About this task => Look below for the line containing "Click the red"; from there, print each line exactly up to and including the line containing "Task: Rate Travel", and stop.

Given entries =>

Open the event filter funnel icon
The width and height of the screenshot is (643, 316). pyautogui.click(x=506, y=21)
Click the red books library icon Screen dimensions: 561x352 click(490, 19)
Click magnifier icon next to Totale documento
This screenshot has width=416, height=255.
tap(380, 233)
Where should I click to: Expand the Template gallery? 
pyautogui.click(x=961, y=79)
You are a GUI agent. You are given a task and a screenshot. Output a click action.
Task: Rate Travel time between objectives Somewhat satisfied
* * *
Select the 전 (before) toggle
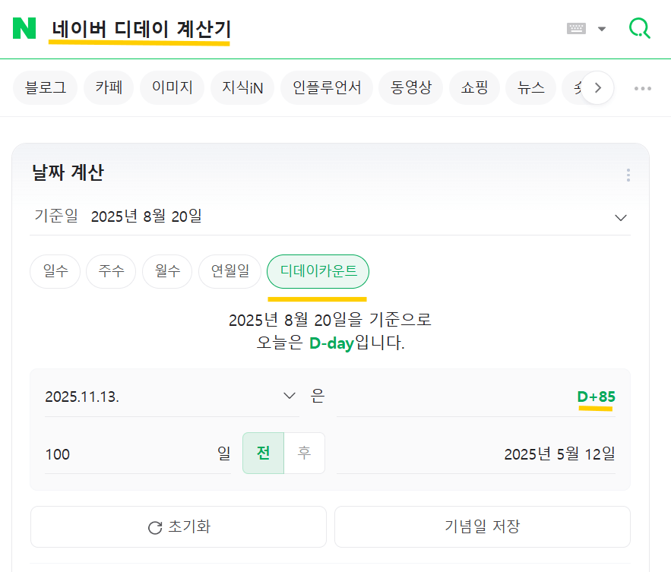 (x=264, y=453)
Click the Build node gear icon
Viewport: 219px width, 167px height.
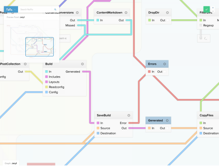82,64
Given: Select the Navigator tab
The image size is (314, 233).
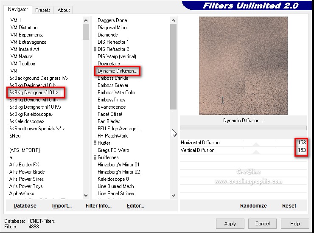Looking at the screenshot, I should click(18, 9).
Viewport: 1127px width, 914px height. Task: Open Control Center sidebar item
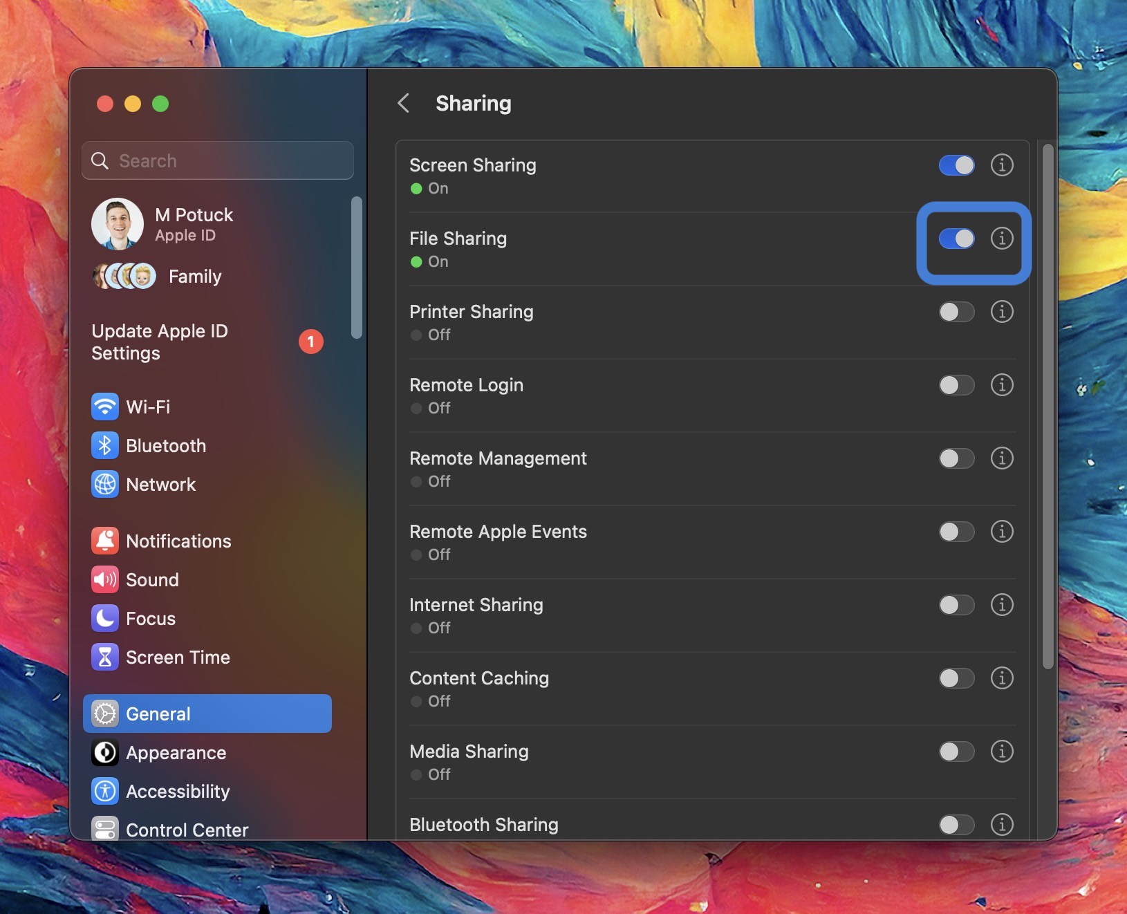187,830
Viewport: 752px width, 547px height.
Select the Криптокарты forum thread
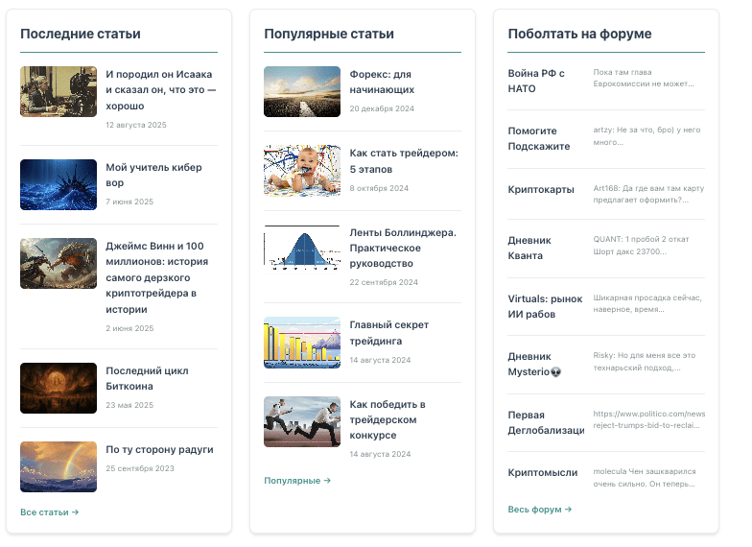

Problem solution =>
Click the red books library icon Screen dimensions: 561x352 click(490, 19)
Click magnifier icon next to Totale documento
This screenshot has width=416, height=255.
tap(380, 233)
Where should I click to: Expand the Template gallery? 
pyautogui.click(x=961, y=79)
You are a GUI agent. You are given a task and a screenshot. Output a click action.
Task: Rate Travel time between objectives Somewhat satisfied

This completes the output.